[Python-ideas] duck typing for io write methods

Fri Jun 14 11:00:16 CEST 2013

Steven D'Aprano <steve at ...> writes:

> 
> On 14/06/13 00:41, Wolfgang Maier wrote:
> 
> >>> It's funny you mention that difference since that was how I came across my
> >>> issue. I was looking for a way to get back the Python 2.7 behaviour
> >>> bytes('1234')
> >>> '1234'
> >>
> >> You mean other than using the bytes literal b'1234' instead of a
> >> string literal?
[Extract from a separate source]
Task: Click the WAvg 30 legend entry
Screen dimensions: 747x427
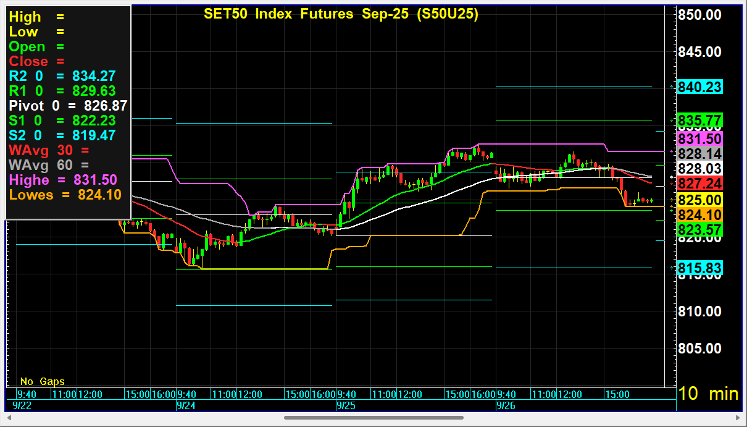Action: click(x=49, y=150)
Bytes and text are different things in Python 3,
> >> whereas the 2.x "bytes" was just an alias for "str".
> >>
> >
> > Well, I was illustrating the case with a literal integer, but, of course, I
> > was thinking of cases with references:
> > a=1234
> > str(a).encode() # gives b'1234' in Python3, but converting your int to str
> > first, just to encode it again to bytes seems weird
> 
> On the contrary, it is the most natural way to do it. Converting objects
directly to bytes is not
> conceptually obvious. I can think of at least TWELVE obvious ways which
the int 4 might convert to bytes
> (displaying in all hex, rather than the more compact but less consistent
forms):
> 
> # Treat it as a 8-bit, 16-bit, 32-bit or 64-bit integer:
> b'\x04'

this is what's currently happening with:
bytes([4])

> b'\x00\x04'
> b'\x04\x00'
> b'\x00\x00\x00\x04'
> b'\x04\x00\x00\x00'
> b'\x00\x00\x00\x00\x00\x00\x00\x04'
> b'\x04\x00\x00\x00\x00\x00\x00\x00'
>

these would be ways to make bytes([seq of ints]) work with numbers > 255,
which is currently not possible. Maybe bytes([seq of ints]) could take an
additional encoding argument that specifies how many bytes to reserve per int.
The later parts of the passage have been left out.